As reported in Guardian CIF today.

The article contains some very interesting and some very worrying snippets.

"The IPCC predicted an ice-free Arctic by the end of the century; some scientists now predict it for 2020. Ten years ago, it was thought that the Greenland ice cap - 11,000 feet high in some places - would take centuries to melt. Now, the pace of melting of the ice cap, and the unpredictable interaction of the feedback loops such melting may trigger, makes any firm prediction hazardous. In Greenland they know human civilisation is already entering unknown territory."

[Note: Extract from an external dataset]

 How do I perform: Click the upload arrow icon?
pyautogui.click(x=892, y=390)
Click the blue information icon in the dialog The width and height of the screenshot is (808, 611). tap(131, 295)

"But as the ice melts, the dark seas and the bare rock surface absorb heat, further accelerating melting and triggering sea level rises that will inundate, among other places, the Nile Delta, much of San Francisco and 40% of Bangladesh."

"'For the last 10,000 years,' Corell says, 'we have been living in a remarkably stable climate that has allowed the whole of human development to take place. In all that time, through the mediaeval warming and the Little Ice Age, there was only a variation of 1C. Now we see the potential for sudden changes of between 2C and 6C. We just don't know what the world is like at those temperatures. We are climbing rapidly out of mankind's safe zone into new territory, and we have no idea if we can live in it."

As the Arctic ice cap itself is disappearing (see Arctic Ice Update), the Greenland ice sheet appears to be starting to follow suit too. The potential for sea level rises that may have massive effects on mankind is well understood. The worrying thing is that the evidence suggests that it is already starting to happen at an accelerating pace.